Llegó la hora de comer, y la santa ceremonia del pan de cada día fue tan silenciosa que aquella casa parecía de duelo. Baste decir que a Salomé se le olvidó pasarle los garbanzos a Lázaro, y que este, por no dar lugar a un nuevo conflicto, ni los pidió ni los tomó. Tampoco en la ración del realista estuvo muy pródiga doña Paz, pues se le olvidó ponerle carne, en lo cual aquel grande hombre, que sólo vivía de espíritu, no hizo alto. La otra vieja hizo cuanto en ser humano cabe para dar a entender que no tenía apetito; pero de todos los medios que se conocen para probar tal cosa dejó de emplear el mejor, que es no comer. A tanto no llegaron sus esfuerzos. Paz dio algunos suspiros entre bocado y bocado. El único suceso importante que turbó la calma de aquella comida melancólica y callada fue una ligera disputa suscitada entre las dos arpías, porque Salomé decía que el estofado se quemó por culpa de Paz, y esta aseguraba lo contrario. Al concluir, Elías dio tregua a sus meditaciones para preguntar:
«Pero ¿no está mejor doña Paulita? ¡Bah!, supongo que no será nada».
Salomé se apresuró a llevar a la boca una uva, que tenía entre sus delicados dedos para poder decir:
«¿Que no será nada? Crea usted que está bastante grave».
Al decir esto, los movimientos de la delgada piel y los huesos angulosos de su gaznate indicaron que la uva había pasado.
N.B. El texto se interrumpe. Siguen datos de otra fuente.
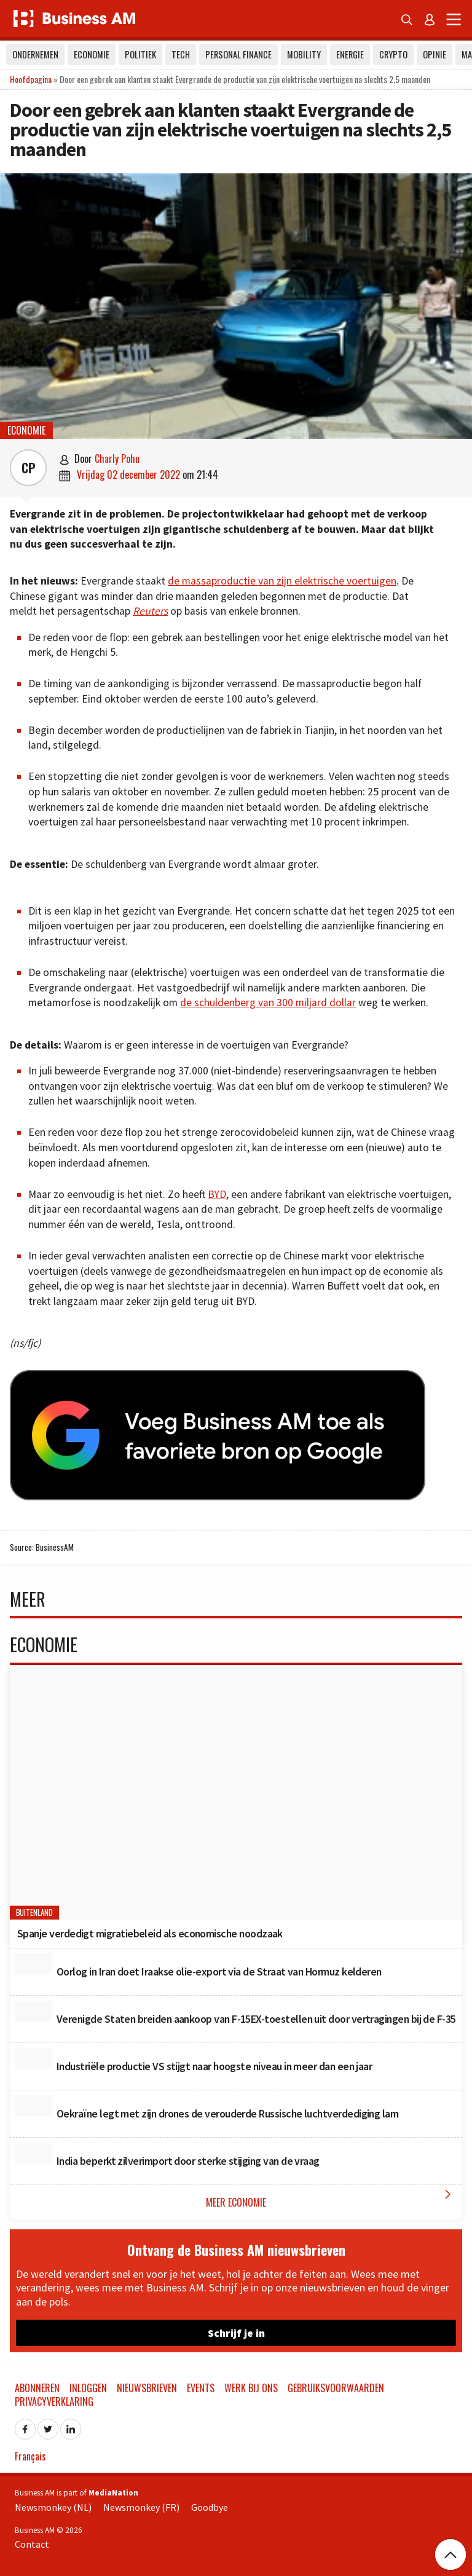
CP (29, 468)
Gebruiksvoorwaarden (336, 2388)
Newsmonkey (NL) (53, 2507)
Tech (180, 54)
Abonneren (37, 2388)
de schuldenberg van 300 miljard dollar (268, 1002)
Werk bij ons (251, 2388)
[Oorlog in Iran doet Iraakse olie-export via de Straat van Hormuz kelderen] (33, 1963)
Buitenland (34, 1913)
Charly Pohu (117, 458)
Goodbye (209, 2507)
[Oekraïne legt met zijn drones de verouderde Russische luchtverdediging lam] (33, 2105)
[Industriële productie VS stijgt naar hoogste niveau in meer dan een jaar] (33, 2058)
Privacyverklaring (54, 2401)
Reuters (150, 611)
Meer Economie (331, 2198)
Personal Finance (238, 54)
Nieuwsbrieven (147, 2388)
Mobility (304, 54)
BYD (217, 1194)
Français (30, 2456)
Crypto (393, 54)
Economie (91, 54)
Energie (350, 54)
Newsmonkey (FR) (141, 2507)
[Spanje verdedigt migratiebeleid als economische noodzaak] (236, 1792)
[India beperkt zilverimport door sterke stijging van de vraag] (33, 2153)
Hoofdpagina (31, 79)
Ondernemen (35, 54)
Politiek (140, 54)
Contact (32, 2544)
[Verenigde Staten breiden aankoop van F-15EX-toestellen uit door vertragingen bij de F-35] (33, 2011)
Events (200, 2388)
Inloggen (88, 2388)
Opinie (434, 54)
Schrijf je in (236, 2333)
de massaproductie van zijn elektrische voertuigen (282, 581)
«¿Pero es cosa de gravedad?» dijo Elías.
-¿Qué, tanto le interesa a usted? -preguntó con mucha hinchazón María de la Paz, que sentía renacer en sí todas las fuerzas de su antigua habilidosa elocuencia de salón.
-¿Pues no me ha de interesar? -dijo Elías sintiendo herido su amor propio de mayordomo-. Pero voy, si ustedes me permiten, a verla.
-No puede usted ahora, porque está durmiendo.
-La va usted a molestar.
Las dos se sonrieron satisfechas de la humillación que creían arrojar sobre Elías retirándole momentáneamente su confianza.
«Pues si no puede ser, me retiro».
-Vaya usted con Dios.
-Si se ofrece algo, señoras... -dijo el realista.
Y contra lo que ellas esperaban, el realista se marchó, dejándolas muy contrariadas.
«¡Ay! -exclamó Salomé-, ¿será posible?».
-¿Qué? -dijo Paz alarmada.
-Que las ideas del día hayan también...
-¿Será posible?...
-¡También él!...
El ámbito del comedor resonó con la vibración de dos suspiros que eran dos poemas. Pero ningún suceso grave resultó de aquel singular estado de sus caracteres, a no ser que quiera considerarse como tal el gran puntapié que se llevó el perrito Batilo sin motivo serio que lo explicara.